Exercise directions >> Rewrite the data below, replacing each instance of "Given:" with "Instruction:" and changing nothing else.

**** Given data ****

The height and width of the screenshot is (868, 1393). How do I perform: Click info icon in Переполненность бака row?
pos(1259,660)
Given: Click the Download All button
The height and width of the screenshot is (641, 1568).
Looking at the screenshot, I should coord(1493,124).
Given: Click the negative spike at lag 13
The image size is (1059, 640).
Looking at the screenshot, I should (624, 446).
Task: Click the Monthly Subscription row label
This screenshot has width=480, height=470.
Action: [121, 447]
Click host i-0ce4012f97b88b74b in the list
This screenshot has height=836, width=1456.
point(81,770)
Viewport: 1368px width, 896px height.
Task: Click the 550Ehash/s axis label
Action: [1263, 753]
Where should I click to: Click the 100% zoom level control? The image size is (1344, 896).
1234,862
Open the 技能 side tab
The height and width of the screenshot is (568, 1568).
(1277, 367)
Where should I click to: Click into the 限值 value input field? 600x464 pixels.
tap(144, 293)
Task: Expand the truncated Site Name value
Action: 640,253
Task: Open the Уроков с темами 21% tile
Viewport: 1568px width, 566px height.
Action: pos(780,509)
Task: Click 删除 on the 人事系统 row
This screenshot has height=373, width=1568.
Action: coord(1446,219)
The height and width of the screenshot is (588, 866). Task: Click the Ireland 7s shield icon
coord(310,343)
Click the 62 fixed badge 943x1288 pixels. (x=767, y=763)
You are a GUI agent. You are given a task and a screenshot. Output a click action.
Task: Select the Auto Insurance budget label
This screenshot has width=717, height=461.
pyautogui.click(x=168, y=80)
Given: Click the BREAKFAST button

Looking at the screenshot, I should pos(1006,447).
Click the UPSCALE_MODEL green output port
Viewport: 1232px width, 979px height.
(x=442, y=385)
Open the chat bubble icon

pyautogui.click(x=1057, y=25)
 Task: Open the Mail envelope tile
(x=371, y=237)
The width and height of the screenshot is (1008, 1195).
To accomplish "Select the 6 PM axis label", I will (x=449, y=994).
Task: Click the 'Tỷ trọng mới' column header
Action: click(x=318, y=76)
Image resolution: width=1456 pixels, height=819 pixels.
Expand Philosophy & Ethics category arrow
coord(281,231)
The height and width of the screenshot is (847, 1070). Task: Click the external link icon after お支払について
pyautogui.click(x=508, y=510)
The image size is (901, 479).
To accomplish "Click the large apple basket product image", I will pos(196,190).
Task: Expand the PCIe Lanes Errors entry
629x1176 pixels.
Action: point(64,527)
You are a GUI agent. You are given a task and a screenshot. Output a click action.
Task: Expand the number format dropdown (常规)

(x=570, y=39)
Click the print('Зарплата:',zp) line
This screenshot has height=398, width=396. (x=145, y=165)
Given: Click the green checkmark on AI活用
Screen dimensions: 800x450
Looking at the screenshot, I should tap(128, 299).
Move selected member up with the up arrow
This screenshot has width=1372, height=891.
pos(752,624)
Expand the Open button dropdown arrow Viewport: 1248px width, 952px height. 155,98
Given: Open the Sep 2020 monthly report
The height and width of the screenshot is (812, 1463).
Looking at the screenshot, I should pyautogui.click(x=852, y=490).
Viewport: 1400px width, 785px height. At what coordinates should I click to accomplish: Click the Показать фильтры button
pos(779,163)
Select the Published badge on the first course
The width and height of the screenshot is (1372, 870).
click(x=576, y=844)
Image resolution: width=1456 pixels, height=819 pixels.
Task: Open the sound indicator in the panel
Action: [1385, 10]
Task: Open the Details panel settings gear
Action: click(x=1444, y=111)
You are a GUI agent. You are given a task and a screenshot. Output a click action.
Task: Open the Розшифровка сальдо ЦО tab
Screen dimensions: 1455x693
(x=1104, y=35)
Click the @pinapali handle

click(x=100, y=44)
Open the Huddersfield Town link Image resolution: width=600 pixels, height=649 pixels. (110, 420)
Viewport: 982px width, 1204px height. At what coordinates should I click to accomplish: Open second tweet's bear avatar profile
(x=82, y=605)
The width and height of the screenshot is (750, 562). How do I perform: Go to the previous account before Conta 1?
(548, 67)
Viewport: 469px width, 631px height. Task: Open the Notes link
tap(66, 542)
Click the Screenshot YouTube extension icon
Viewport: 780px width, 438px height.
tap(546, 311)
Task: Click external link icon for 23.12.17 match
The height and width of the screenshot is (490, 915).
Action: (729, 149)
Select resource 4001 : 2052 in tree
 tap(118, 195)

****

Correct answer >>
The height and width of the screenshot is (868, 1393). How do I perform: Click info icon in Переполненность бака row?
pos(1259,660)
Instruction: Click the Download All button
The height and width of the screenshot is (641, 1568).
Looking at the screenshot, I should coord(1493,124).
Instruction: Click the negative spike at lag 13
The image size is (1059, 640).
Looking at the screenshot, I should (624, 446).
Task: Click the Monthly Subscription row label
This screenshot has width=480, height=470.
Action: [121, 447]
Click host i-0ce4012f97b88b74b in the list
This screenshot has height=836, width=1456.
point(81,770)
Viewport: 1368px width, 896px height.
Task: Click the 550Ehash/s axis label
Action: [1263, 753]
Where should I click to: Click the 100% zoom level control? The image size is (1344, 896).
1234,862
Open the 技能 side tab
The height and width of the screenshot is (568, 1568).
(1277, 367)
Where should I click to: Click into the 限值 value input field? 600x464 pixels.
tap(144, 293)
Task: Expand the truncated Site Name value
Action: 640,253
Task: Open the Уроков с темами 21% tile
Viewport: 1568px width, 566px height.
Action: pos(780,509)
Task: Click 删除 on the 人事系统 row
This screenshot has height=373, width=1568.
Action: coord(1446,219)
The height and width of the screenshot is (588, 866). Task: Click the Ireland 7s shield icon
coord(310,343)
Click the 62 fixed badge 943x1288 pixels. (x=767, y=763)
You are a GUI agent. You are given a task and a screenshot. Output a click action.
Task: Select the Auto Insurance budget label
This screenshot has width=717, height=461.
pyautogui.click(x=168, y=80)
Instruction: Click the BREAKFAST button

Looking at the screenshot, I should pos(1006,447).
Click the UPSCALE_MODEL green output port
Viewport: 1232px width, 979px height.
(x=442, y=385)
Open the chat bubble icon

pyautogui.click(x=1057, y=25)
 Task: Open the Mail envelope tile
(x=371, y=237)
The width and height of the screenshot is (1008, 1195).
To accomplish "Select the 6 PM axis label", I will (x=449, y=994).
Task: Click the 'Tỷ trọng mới' column header
Action: click(x=318, y=76)
Image resolution: width=1456 pixels, height=819 pixels.
Expand Philosophy & Ethics category arrow
coord(281,231)
The height and width of the screenshot is (847, 1070). Task: Click the external link icon after お支払について
pyautogui.click(x=508, y=510)
The image size is (901, 479).
To accomplish "Click the large apple basket product image", I will pos(196,190).
Task: Expand the PCIe Lanes Errors entry
629x1176 pixels.
Action: point(64,527)
You are a GUI agent. You are given a task and a screenshot. Output a click action.
Task: Expand the number format dropdown (常规)

(x=570, y=39)
Click the print('Зарплата:',zp) line
This screenshot has height=398, width=396. (x=145, y=165)
Instruction: Click the green checkmark on AI活用
Screen dimensions: 800x450
Looking at the screenshot, I should tap(128, 299).
Move selected member up with the up arrow
This screenshot has width=1372, height=891.
pos(752,624)
Expand the Open button dropdown arrow Viewport: 1248px width, 952px height. 155,98
Instruction: Open the Sep 2020 monthly report
The height and width of the screenshot is (812, 1463).
Looking at the screenshot, I should pyautogui.click(x=852, y=490).
Viewport: 1400px width, 785px height. At what coordinates should I click to accomplish: Click the Показать фильтры button
pos(779,163)
Select the Published badge on the first course
The width and height of the screenshot is (1372, 870).
click(x=576, y=844)
Image resolution: width=1456 pixels, height=819 pixels.
Task: Open the sound indicator in the panel
Action: [1385, 10]
Task: Open the Details panel settings gear
Action: click(x=1444, y=111)
You are a GUI agent. You are given a task and a screenshot. Output a click action.
Task: Open the Розшифровка сальдо ЦО tab
Screen dimensions: 1455x693
(x=1104, y=35)
Click the @pinapali handle

click(x=100, y=44)
Open the Huddersfield Town link Image resolution: width=600 pixels, height=649 pixels. (110, 420)
Viewport: 982px width, 1204px height. At what coordinates should I click to accomplish: Open second tweet's bear avatar profile
(x=82, y=605)
The width and height of the screenshot is (750, 562). How do I perform: Go to the previous account before Conta 1?
(548, 67)
Viewport: 469px width, 631px height. Task: Open the Notes link
tap(66, 542)
Click the Screenshot YouTube extension icon
Viewport: 780px width, 438px height.
tap(546, 311)
Task: Click external link icon for 23.12.17 match
The height and width of the screenshot is (490, 915).
Action: (729, 149)
Select resource 4001 : 2052 in tree
 tap(118, 195)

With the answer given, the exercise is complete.